When scripture and poems are memorized, they are available when needed, says Broderick


“What use is scripture if it is not inside us? It has to come into our hearts, inform our activity, tell us who we are and why we are. Scripture places us down in a wider place,” said the Rev. Janet Broderick at the 9:15 a.m. EDT Tuesday, July 28, morning devotional service on the CHQ Assembly Video Platform.

Her homily title was “Story of the Boxes.” The aphorism of the day was from Lucille Ball: “I am not funny; what I am is brave.” The scripture text was Luke 23:33-34 (NRSV) —

“When they came to the place that is called The Skull, they crucified Jesus there with the criminals, one on his right and one on his left. Then Jesus said, ‘Father, forgive them; for they do not know what they are doing.’ And they cast lots to divide his clothing.”
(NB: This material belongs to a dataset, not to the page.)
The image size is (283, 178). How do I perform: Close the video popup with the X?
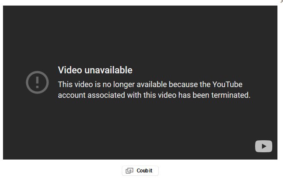pos(282,1)
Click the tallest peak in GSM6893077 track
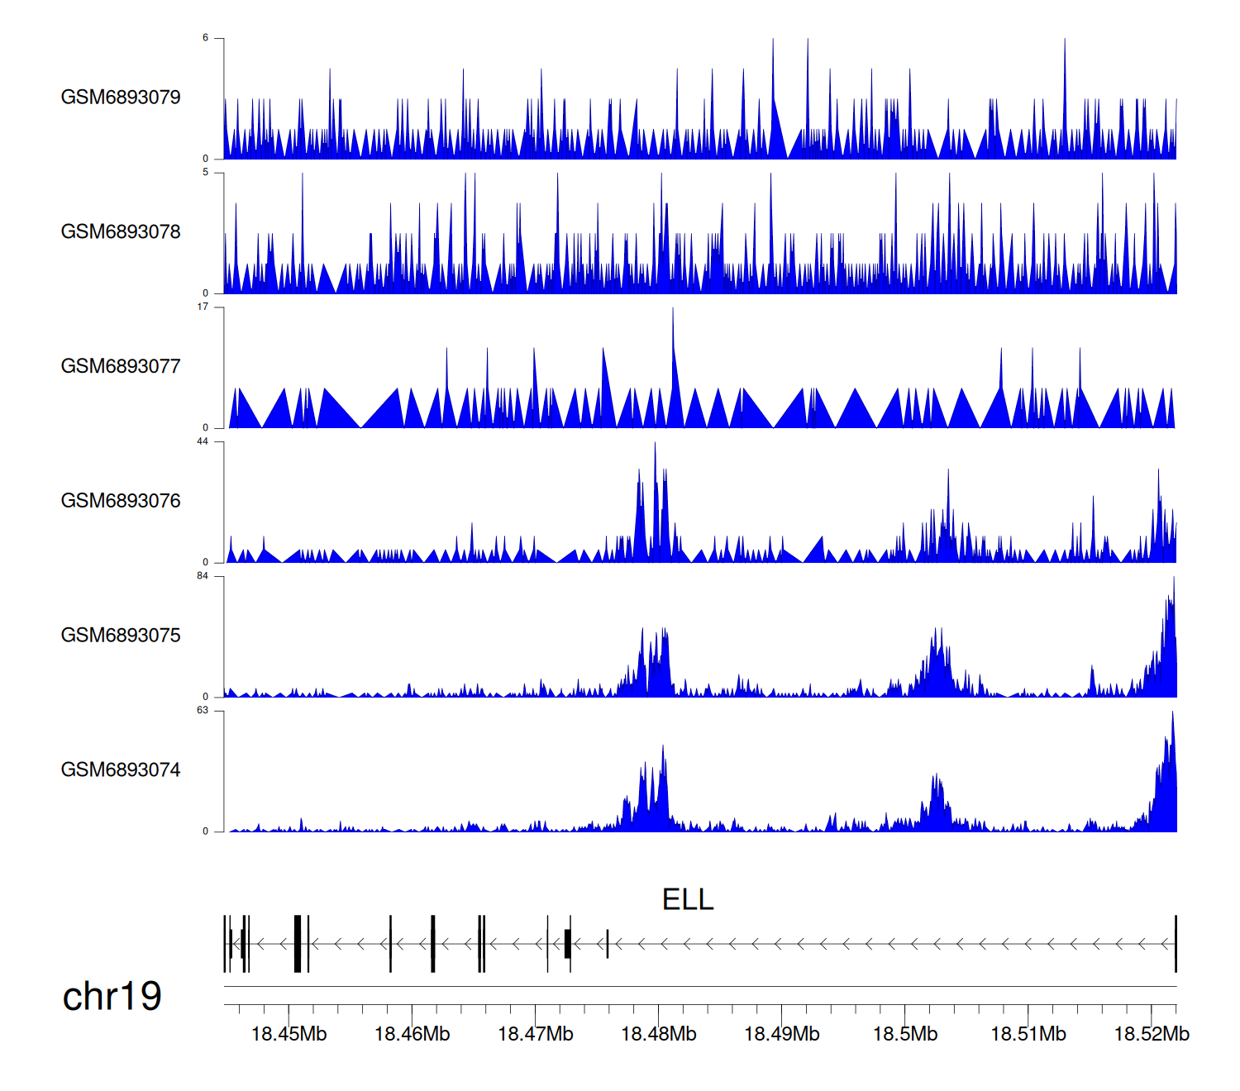 tap(673, 314)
Broderick said, “When scripture becomes part of our lives, the words inform us so deeply that they come to mind when we need them.”

She studied poetry with poet Joseph Brodsky when he was just a Russian émigré before he won a Pulitzer Prize. “We were reading Robert Frost and W.H. Auden, and Brodsky taught us to memorize poems. He would assign five poems, and at the beginning of class we had to write one down. If one comma was out of place, we had to do it again.”

Brodsky told his students, “You have to know poetry by heart so that it comes to you when you need it.” Broderick said that “it has been helpful to me as a priest to have the words deep inside.”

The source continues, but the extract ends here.